The empirical story is straightforward:

  • PreNorm dilution is reduced. Activation magnitudes stay bounded more cleanly, and gradients are distributed more evenly over depth.
  • The model learns nontrivial skip patterns. Attention maps remain strongly local, but deeper layers sometimes jump back to very early layers or even the embedding.
  • The preferred architecture shifts. In the paper’s iso-compute and iso-parameter sweeps, AttnRes favors deeper, narrower models than standard residual designs do.

That last point is especially interesting. If depth is no longer handicapped by uniform residual accumulation, then making a model deeper becomes a better tradeoff than it is in a baseline Transformer.

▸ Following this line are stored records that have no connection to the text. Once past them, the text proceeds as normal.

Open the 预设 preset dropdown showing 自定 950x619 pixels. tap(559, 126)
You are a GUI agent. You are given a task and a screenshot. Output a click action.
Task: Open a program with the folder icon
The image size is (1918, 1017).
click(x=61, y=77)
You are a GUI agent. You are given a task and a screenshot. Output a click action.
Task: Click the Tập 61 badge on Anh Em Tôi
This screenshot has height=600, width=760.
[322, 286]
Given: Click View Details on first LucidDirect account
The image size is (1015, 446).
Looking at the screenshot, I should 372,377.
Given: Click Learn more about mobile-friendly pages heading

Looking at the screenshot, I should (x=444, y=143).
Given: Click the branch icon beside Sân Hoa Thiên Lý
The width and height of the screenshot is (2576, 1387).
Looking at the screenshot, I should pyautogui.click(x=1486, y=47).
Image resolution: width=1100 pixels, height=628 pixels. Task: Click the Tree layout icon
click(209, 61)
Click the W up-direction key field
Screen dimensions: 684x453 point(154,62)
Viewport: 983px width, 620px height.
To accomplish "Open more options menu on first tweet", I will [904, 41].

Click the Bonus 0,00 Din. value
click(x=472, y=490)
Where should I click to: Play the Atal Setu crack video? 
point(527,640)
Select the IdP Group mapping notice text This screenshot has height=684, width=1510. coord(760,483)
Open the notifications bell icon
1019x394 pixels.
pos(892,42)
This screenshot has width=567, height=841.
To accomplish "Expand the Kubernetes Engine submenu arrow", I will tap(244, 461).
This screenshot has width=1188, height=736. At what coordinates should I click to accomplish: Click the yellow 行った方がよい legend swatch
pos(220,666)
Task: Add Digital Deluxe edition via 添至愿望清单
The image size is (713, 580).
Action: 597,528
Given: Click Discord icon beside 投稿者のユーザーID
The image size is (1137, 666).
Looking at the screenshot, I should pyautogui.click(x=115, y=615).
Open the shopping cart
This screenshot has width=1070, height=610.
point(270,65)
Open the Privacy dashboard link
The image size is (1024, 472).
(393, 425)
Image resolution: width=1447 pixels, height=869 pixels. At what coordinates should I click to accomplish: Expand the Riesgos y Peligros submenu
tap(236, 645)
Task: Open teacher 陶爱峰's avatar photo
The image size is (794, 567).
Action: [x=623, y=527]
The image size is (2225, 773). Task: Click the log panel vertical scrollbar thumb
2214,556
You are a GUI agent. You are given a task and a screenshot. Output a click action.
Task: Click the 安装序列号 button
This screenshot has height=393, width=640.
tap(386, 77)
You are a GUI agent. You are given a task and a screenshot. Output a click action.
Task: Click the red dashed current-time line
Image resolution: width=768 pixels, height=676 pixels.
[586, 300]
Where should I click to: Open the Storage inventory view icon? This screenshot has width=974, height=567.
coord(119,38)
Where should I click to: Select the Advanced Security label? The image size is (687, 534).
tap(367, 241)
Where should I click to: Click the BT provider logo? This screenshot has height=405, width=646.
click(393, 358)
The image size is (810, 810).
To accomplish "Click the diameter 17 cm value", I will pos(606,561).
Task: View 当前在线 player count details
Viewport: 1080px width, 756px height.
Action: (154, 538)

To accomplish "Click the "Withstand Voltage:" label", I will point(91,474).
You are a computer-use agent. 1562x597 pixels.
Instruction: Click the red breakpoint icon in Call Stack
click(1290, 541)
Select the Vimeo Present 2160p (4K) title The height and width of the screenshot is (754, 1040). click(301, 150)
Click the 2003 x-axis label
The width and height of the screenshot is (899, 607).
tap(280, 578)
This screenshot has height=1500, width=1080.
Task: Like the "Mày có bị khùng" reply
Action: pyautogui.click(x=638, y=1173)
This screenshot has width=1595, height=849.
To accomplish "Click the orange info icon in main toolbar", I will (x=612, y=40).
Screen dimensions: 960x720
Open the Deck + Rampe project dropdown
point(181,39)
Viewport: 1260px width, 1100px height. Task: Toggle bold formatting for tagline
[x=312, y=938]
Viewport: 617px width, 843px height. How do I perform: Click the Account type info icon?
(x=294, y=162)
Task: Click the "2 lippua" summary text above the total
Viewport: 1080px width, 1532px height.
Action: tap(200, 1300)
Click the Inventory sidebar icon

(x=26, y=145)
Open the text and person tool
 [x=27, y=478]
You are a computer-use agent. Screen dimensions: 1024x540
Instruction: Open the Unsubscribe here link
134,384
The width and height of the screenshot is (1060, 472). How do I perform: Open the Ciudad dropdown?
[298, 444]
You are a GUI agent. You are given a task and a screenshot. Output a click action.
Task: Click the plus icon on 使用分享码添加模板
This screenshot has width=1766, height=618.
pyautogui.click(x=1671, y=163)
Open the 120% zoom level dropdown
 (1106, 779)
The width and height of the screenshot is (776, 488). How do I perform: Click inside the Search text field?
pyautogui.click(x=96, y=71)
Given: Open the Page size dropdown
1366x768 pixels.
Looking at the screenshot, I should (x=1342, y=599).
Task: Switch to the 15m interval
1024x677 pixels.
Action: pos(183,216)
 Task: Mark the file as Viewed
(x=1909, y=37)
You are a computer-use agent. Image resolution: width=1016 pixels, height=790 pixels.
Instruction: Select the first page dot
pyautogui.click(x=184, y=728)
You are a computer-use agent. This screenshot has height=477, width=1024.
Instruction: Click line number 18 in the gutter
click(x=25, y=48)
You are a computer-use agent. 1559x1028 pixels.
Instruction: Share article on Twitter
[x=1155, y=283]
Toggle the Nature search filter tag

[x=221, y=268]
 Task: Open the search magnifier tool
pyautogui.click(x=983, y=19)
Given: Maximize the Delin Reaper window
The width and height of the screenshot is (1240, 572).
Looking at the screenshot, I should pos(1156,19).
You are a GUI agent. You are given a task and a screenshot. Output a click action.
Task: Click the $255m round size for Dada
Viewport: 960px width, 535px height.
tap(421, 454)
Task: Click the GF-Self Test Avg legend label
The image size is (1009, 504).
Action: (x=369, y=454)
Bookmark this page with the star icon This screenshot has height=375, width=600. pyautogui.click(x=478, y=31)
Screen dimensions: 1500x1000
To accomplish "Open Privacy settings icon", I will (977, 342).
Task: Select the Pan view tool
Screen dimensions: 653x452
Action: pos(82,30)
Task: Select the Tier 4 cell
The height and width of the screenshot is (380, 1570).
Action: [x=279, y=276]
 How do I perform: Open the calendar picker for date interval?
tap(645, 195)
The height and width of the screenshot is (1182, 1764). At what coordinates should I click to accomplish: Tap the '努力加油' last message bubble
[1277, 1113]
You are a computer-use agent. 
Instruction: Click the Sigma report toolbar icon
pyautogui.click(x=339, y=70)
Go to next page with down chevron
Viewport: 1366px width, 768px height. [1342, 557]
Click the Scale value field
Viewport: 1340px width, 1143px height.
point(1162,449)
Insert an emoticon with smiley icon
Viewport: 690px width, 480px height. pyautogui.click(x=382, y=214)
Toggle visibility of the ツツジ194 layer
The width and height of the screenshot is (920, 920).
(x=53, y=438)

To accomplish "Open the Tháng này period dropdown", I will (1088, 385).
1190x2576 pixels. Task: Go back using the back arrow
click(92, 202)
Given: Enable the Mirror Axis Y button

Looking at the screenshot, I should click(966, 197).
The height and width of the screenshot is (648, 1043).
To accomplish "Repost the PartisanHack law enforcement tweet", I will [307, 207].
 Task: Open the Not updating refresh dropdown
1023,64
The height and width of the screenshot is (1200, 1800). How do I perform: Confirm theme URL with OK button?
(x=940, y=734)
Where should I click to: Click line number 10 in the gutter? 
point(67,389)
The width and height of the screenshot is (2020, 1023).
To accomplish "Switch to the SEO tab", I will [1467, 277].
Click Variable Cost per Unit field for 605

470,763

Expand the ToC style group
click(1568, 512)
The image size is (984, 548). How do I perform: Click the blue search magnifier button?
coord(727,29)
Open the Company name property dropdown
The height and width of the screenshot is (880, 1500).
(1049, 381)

My main takeaway is that this paper treats residual connections as an architectural choice rather than a fixed law. Standard residuals hard-code a very specific depth mixing rule: every earlier layer contributes equally through simple addition. AttnRes replaces that rule with learned attention, then introduces a blockwise approximation that keeps the idea deployable at scale.

Whether this becomes a standard recipe will depend on implementation complexity and robustness across model families, but the framing is strong: residual paths are not just optimization scaffolding, they are a depth-wise information routing mechanism that can be redesigned.